Kathleen cruising Sundance Trail

After running the part of the race course we were scouting, we added an extra loop around the base of the park.  After all, how could you reel it in on a day like this???  Finished with 13.5 miles and ~2000' vertical, muddy legs, and sheepish grins from pulling off a run like this mid-winter!   This could be the replacement "event" we were looking for instead of running Greenland again - we'll see!  Today (we hope) was the beginning of our climb out of the base-maintenance phase we have been in for a couple of months now.  Time to start rebuilding the fitness!!!

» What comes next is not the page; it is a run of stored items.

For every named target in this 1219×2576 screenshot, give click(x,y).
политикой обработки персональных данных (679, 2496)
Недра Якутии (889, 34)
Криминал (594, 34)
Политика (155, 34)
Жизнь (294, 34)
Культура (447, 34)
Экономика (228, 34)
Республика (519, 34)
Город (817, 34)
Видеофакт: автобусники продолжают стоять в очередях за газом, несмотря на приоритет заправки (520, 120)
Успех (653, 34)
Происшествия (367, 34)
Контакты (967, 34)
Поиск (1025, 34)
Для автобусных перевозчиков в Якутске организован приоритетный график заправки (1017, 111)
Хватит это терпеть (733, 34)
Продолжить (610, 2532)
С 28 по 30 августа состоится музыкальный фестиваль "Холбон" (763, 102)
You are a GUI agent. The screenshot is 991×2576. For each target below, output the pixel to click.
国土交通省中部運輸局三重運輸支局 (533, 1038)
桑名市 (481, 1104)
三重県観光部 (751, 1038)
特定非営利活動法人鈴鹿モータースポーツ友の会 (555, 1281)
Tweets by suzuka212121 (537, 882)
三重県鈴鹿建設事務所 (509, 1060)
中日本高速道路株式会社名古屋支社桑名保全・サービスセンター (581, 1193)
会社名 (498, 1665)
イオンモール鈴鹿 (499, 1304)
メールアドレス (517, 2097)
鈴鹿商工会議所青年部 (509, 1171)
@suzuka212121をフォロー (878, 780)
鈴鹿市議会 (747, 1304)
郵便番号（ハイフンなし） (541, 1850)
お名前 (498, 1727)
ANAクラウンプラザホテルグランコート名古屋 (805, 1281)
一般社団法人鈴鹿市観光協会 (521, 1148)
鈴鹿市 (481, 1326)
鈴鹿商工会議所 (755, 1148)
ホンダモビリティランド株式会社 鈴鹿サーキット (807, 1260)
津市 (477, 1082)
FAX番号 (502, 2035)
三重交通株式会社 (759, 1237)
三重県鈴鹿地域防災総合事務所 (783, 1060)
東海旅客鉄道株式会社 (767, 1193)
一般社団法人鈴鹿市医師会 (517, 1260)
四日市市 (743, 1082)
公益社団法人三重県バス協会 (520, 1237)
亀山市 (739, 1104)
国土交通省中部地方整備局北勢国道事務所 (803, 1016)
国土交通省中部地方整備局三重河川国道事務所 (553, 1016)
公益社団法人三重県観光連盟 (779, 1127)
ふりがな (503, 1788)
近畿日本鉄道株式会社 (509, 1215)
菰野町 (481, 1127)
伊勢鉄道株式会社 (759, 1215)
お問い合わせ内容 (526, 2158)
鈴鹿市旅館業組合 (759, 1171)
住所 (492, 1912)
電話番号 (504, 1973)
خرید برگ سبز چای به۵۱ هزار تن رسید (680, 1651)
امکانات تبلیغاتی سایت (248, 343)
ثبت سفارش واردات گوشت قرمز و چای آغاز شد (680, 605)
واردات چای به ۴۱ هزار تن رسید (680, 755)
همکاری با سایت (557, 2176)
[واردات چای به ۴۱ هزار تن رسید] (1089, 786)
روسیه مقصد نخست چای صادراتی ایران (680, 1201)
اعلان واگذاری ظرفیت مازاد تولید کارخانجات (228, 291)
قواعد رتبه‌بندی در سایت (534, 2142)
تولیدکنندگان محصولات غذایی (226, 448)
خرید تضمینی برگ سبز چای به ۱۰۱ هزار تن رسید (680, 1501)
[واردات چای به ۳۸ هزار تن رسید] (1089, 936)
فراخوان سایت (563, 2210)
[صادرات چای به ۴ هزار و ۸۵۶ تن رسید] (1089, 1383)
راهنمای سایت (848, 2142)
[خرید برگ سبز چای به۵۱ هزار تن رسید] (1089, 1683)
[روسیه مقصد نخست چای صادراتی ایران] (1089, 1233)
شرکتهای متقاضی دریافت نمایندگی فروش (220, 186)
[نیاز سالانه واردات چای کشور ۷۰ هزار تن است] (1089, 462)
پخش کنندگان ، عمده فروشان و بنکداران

Shoes - K Asics 2150 Trail
S Pearl Izumi SyncroFuel XC

***Must give some props to Pearl Izumi while I am at it:  My first pair of SyncroFuels started to come apart at the bridge under the arch.  I shipped them up to their HQ in Louisville, CO and a week later the spiffy new pair I wore today was on our door step - Fantastic customer service for a "smaller" player in the shoe market!!!***

Monday, January 24, 2011

Pirate Trails???

It seems some road trips have been "interfering" with our running schedule the past few weeks.  Not that we have minded, really.  After six months of quiet in the house, we finally came to the realization that we were not yet meant to be a dog-less family.  We were so afraid we would never find another Sage, and then realized that we weren't in need of a replacement.  It was time for a new, different friend who did not have to "measure up" to any previous friends.  So we have made some trips here and there looking at some dogs that were being kept by various rescue organizations in Colorado.  We at first were looking for another Australian Shepherd however there are not many available for adoption right now in Colorado.  But after seeing some Australian Cattle Dogs out for runs with their humans lately, we decided to look at that breed as well.  (For those not familiar with the name - think Blue or Red Heeler) 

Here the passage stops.